§ **Excerpted passage**
»»
# OEM Soundtraxx Chuff Cam



## Dwight Ennis (Oct 8, 2013)

Greetings,

I've recently acquired a Walthers Proto 2000 Heritage 0-8-0 with OEM factory-installed sound made by Soundtraxx. I'd like to install a chuff cam, but there seems to be no tan lead (or any unused lead at all) exiting the sound board for this purpose. Seems to me this isn't the first OEM Sountraxx card that lacks this feature.

Has anyone figured out how to install and hook up a chuff cam in one of these OEM Soundtraxx boards?


----------



## gunrunnerjohn (Nov 10, 2010)

I've removed the other thread, please don't post duplicate threads, one thread for an issue.

Thanks.


----------



## wvgca (Jan 21, 2013)
««
§ **Supplied material**
»»
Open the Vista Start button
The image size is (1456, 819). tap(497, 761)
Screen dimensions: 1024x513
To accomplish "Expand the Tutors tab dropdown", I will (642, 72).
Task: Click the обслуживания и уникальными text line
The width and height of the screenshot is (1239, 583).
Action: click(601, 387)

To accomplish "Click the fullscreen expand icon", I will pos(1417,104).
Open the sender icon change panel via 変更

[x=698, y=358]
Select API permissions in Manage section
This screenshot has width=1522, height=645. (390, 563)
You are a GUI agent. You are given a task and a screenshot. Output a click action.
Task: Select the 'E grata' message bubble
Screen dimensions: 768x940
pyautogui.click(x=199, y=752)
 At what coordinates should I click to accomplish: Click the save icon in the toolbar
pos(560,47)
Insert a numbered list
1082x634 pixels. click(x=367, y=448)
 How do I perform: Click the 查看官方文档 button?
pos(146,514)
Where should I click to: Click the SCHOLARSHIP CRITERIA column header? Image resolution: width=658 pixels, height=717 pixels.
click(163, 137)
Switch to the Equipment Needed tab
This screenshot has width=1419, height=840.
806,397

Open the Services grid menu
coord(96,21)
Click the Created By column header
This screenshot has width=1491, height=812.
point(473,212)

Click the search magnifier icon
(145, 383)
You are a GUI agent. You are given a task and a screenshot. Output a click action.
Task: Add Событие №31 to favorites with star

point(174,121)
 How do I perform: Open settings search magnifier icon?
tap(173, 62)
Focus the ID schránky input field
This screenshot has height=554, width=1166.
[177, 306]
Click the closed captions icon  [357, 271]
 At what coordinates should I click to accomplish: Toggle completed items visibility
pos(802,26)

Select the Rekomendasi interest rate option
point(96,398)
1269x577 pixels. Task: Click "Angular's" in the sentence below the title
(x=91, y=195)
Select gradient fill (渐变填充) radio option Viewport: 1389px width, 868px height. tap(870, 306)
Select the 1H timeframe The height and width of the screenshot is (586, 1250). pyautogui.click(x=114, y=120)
««
§ **Job A**
In the forum thread on the Soundtraxx chuff cam, rewrite the part that begins at the words "I've recently acquired" and stops after "(Nov 10, 2010)", substituting "cam-based chuff sensor" for "chuff cam".
§ **Job B**
Answer these questions about the chuff cam forum thread:
(i) What locomotive did the first poster recently acquire?
(ii) Which company made the factory-installed sound in it?
(iii) What did gunrunnerjohn say he had removed?
§ **Job C**
Carry on the chuff cam forum thread from its last line.

§ **Task result A**
I've recently acquired a Walthers Proto 2000 Heritage 0-8-0 with OEM factory-installed sound made by Soundtraxx. I'd like to install a cam-based chuff sensor, but there seems to be no tan lead (or any unused lead at all) exiting the sound board for this purpose. Seems to me this isn't the first OEM Sountraxx card that lacks this feature.

Has anyone figured out how to install and hook up a cam-based chuff sensor in one of these OEM Soundtraxx boards?


----------



## gunrunnerjohn (Nov 10, 2010)

§ **Task result B**
(i) A Walthers Proto 2000 Heritage 0-8-0.
(ii) Soundtraxx.
(iii) The other thread, because it duplicated this one.

§ **Task result C**
i have a couple of soundtraxx , however the oem installed ones[bachmann], did not have the tan chuff lead along with the speaker wires...these appear to be slightly crippled oem versions, cost saving?? who knows, you will probably have to buy a new 'retail version' board to get the chuff option, i even pulled the shrink wrap off to see if there was a place on the board to tie in the chuff lead, but didnt find one..


----------



## Dwight Ennis (Oct 8, 2013)

gunrunnerjohn said:


> I've removed the other thread, please don't post duplicate threads, one thread for an issue.
> 
> Thanks.


Got it. Sorry 'bout that.


----------



## golfermd (Apr 19, 2013)

Dwight Ennis said:


> Got it. Sorry 'bout that.


Gunner usually keeps the whip put away for the first offense.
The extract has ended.